Provided text:
====

What Is Partition Checker in Arm Secure Mode

What is partition checker in ARM Secure Mode

What is the partition checker?

It is outside of the TrustZone specification for the CPU. However, in a nut shell it partitions or divided memory spaces into different permitted accesses. If the access is not permitted, it throws an external BUS error.

Is it a subsystem which has registers, what is its programming model?

Typically, it is a bunch of registers. It maybe multiple register files. For instance, an APB (peripheral bus), AHB (older ARM bus) and a new AXI (TrustZone aware bus) may all be present in one system. There may even be multiple APB buses, etc.

From the same page,

The principle of TrustZone memory management is to partition the physical memory into Secure and Non-secure regions.

It should be added that partitioning the masters as secure and non-secure is also important. The partitioning is outside the ARM CPU TrustZone specification; it is part of the BUS architecture. It is up to a bus controller/structure to implement this. The bus controller has both masters (CPUs, DMA peripherals, etc) and slaves (memory devices, register interfaces, etc) connected.

Partitioning in the context of the ARM TrustZone document is a little nebulous as it is up to each SOC and the bus controllers (and hierarchy) to implement the details. As above, it partitions or divided memory spaces into different permitted accesses. This is just like supervisor versus user access with traditional ARM (AMABA) AHB buses. The AXI interface adds an NS bit.

Here are possible combinations for a bus controller to support.

             |  Read  | Write 
-------------+--------+-------
Normal User  | yes/no | yes/no
Normal Super | yes/no | yes/no
Secure User  | yes/no | yes/no 
Secure Super | yes/no | yes/no

The SCR NS bit will dynamically determine whether the 'NS' bit is set on bus accesses. This is a TrustZone difference. For the super and user, there is a traditional HPROT bit. As well, each master will assert a WRITE/~READ signal (maybe the polarity is different, but we are software not hardware).

====

Source material:
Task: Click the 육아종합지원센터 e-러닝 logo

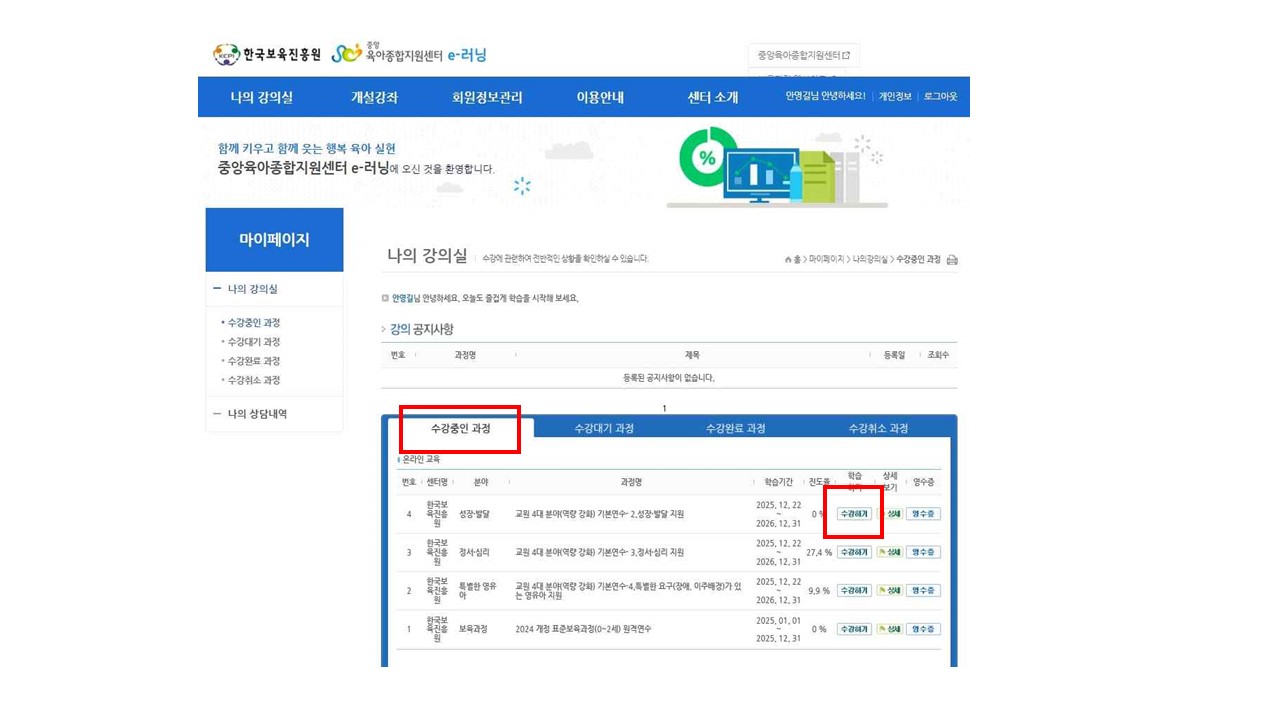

====

Given request 1: Return the part of the partition checker thread starting with "The principle of" and going on through "interfaces, etc) connected.", copied word for word.
Given request 2:
Answer these questions from the partition checker thread:
(a) What does the partition checker throw when an access is not permitted?
(b) Which bus does the thread call TrustZone aware?
(c) Which bit does the thread name for distinguishing super and user accesses?

Full answer 1:
The principle of TrustZone memory management is to partition the physical memory into Secure and Non-secure regions.

It should be added that partitioning the masters as secure and non-secure is also important. The partitioning is outside the ARM CPU TrustZone specification; it is part of the BUS architecture. It is up to a bus controller/structure to implement this. The bus controller has both masters (CPUs, DMA peripherals, etc) and slaves (memory devices, register interfaces, etc) connected.

Full answer 2:
(a) An external BUS error.
(b) AXI.
(c) The traditional HPROT bit.